Prompt
Please set down only the lines running from the one with "Where should I" through the last line of the entries, exactly as written and without any pictures.
/---
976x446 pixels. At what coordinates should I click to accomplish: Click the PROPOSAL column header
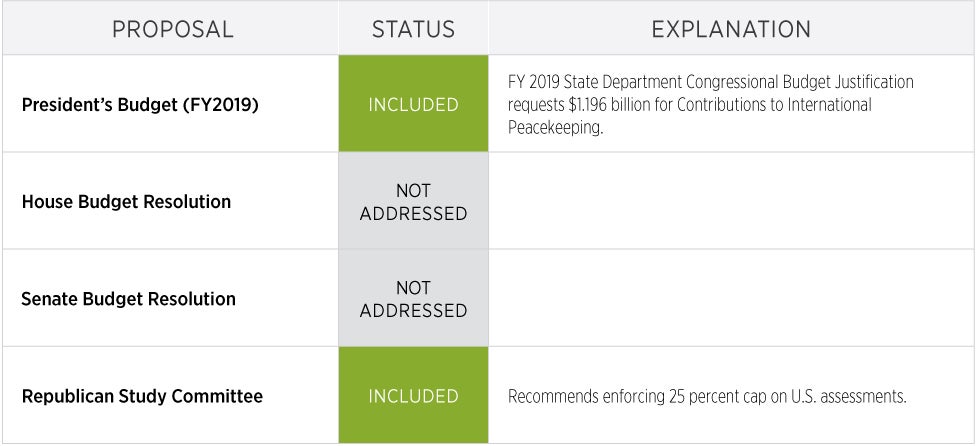coord(172,29)
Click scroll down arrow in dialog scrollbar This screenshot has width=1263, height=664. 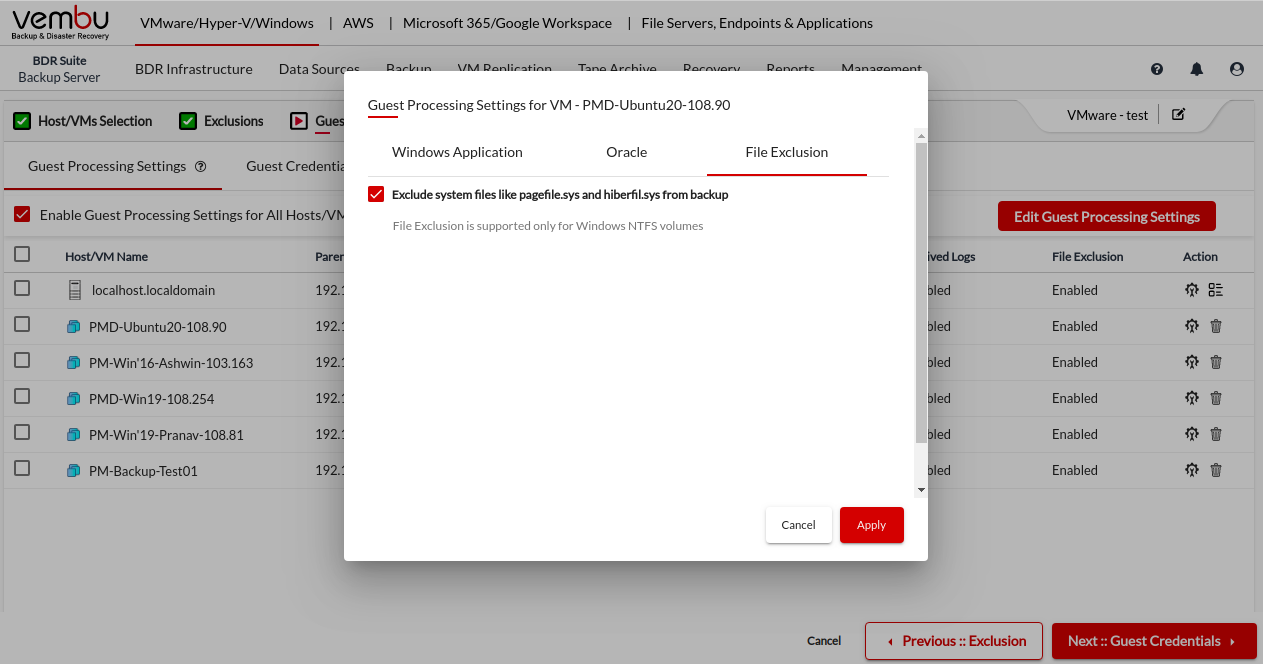tap(921, 490)
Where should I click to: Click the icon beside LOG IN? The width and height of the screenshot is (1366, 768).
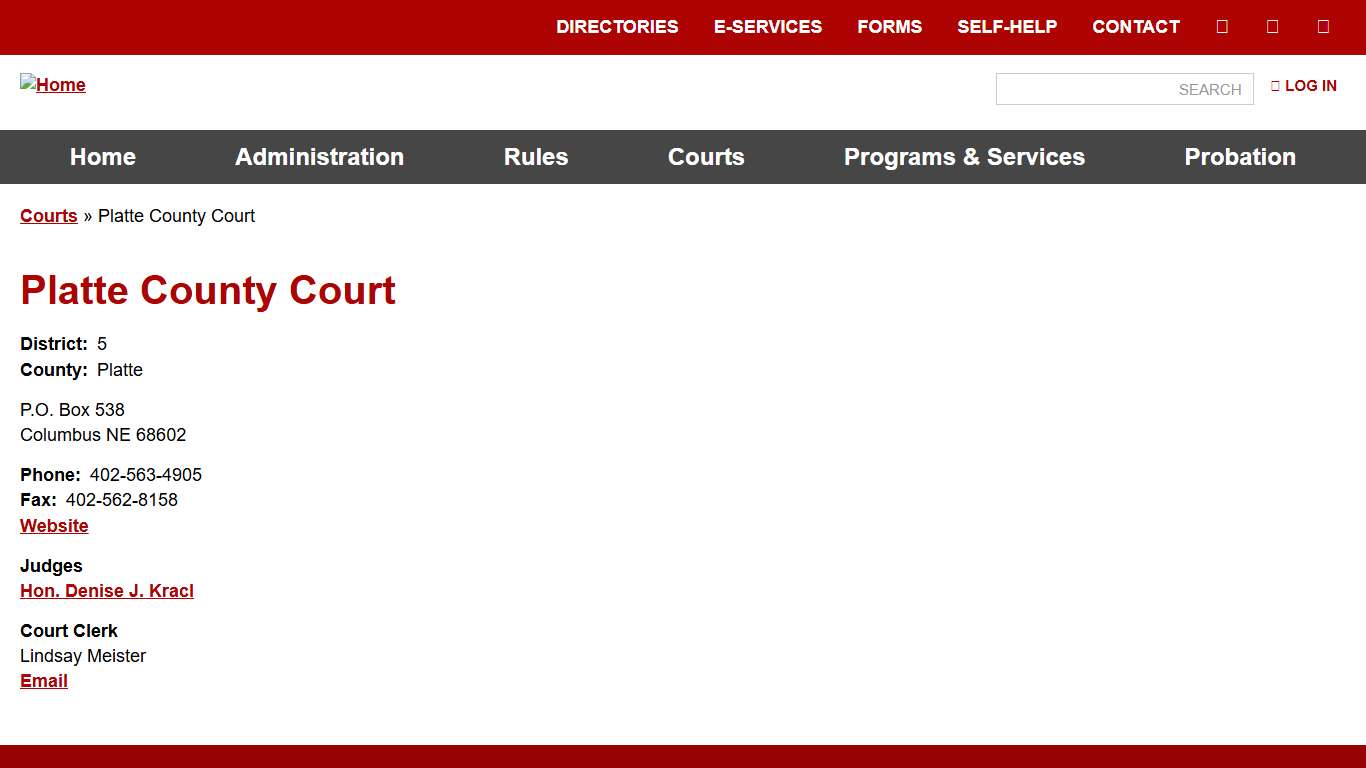pyautogui.click(x=1275, y=86)
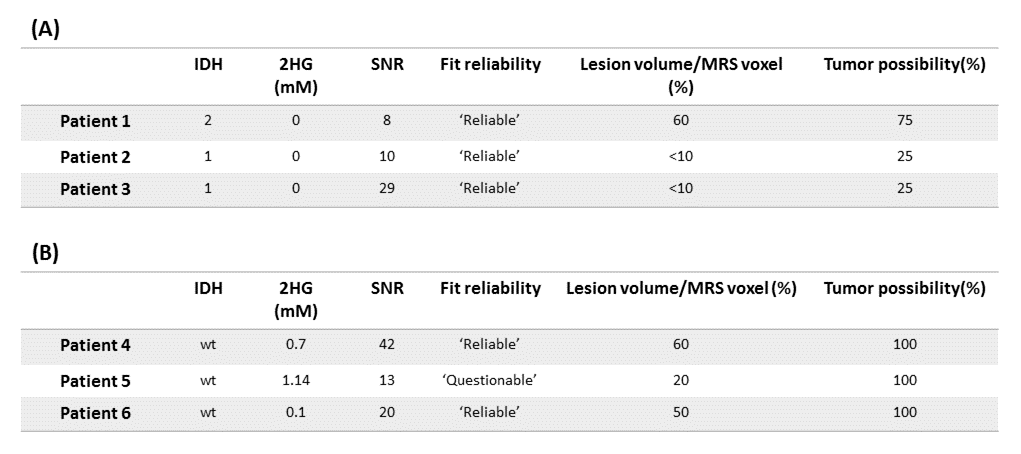
Task: Click Patient 6's 2HG value 0.1
Action: click(296, 413)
\---
Output of the exercise
Where should I click to: Click the icon beside LOG IN? The width and height of the screenshot is (1366, 768).
pyautogui.click(x=1275, y=86)
Task: Click Patient 6's 2HG value 0.1
Action: click(296, 413)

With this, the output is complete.